Fusion welding is a process where the base (metals being joined) materials are heated to its melting temperature and then allowed to solidify to form a metal joint. It can be divided into three categories: homogeneous, heterogeneous, and autogenous.
1. Autogenous: No filler material is used. Instead, the base material is fused together to create the weld.
2. Homogeneous:Use of filler material. The filler material is the same as the base material.
3. Heterogeneous:The filler material is different from the base material. Typically, the filler is a steel, copper, zirconium, magnesium or nickel-based alloy, but can also be an electrode that is consumed during the welding process.

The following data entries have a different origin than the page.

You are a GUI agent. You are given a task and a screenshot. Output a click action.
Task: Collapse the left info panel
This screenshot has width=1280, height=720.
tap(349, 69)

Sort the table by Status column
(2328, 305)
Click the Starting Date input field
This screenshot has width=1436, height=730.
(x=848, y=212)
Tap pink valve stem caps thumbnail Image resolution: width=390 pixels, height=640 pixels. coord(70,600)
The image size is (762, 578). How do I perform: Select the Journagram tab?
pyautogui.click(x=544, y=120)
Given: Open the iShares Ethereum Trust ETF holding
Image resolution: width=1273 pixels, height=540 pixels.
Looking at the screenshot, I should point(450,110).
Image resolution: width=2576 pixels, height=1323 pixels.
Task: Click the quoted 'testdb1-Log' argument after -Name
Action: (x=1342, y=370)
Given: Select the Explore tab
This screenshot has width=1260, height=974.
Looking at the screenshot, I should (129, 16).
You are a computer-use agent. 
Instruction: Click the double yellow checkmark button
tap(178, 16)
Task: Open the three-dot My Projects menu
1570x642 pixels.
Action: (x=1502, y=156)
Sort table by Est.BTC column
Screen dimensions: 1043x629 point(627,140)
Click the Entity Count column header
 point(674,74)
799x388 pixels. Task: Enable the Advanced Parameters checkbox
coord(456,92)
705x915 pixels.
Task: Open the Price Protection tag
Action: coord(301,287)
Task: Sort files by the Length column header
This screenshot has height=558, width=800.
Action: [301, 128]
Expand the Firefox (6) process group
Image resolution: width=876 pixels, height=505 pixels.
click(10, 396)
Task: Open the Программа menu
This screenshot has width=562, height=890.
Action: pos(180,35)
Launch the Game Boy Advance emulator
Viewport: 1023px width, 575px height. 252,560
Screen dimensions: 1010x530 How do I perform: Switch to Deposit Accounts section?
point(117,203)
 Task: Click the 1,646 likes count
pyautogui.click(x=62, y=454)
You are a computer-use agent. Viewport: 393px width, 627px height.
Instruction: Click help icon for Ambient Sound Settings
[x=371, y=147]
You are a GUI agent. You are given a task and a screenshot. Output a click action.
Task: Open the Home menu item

Now you may be wondering: “is filler material required to make a good weld?” the answer is no. Autogenous welding, when used appropriately, yields excellent welds for critical industry applications such as fuel lines and hydraulic piping in aerospace industry.
TIG or GTAW is one of the most common types of autogenous welding. Other types of autogenous welding are Laser Beam Welding (LBW), Electron Beam Welding (EBW), Plasma Arc Welding (PAW).
Among the three autogenous welding method, TIG / GTAW is the easiest to be automated into an orbital welding system for pipe & tube welding. However, autogenous fusion is limited to pipe or tube wall thickness (not more than 3 millimeters). This is to avoid a lack of penetration depth, which may result in weld failure.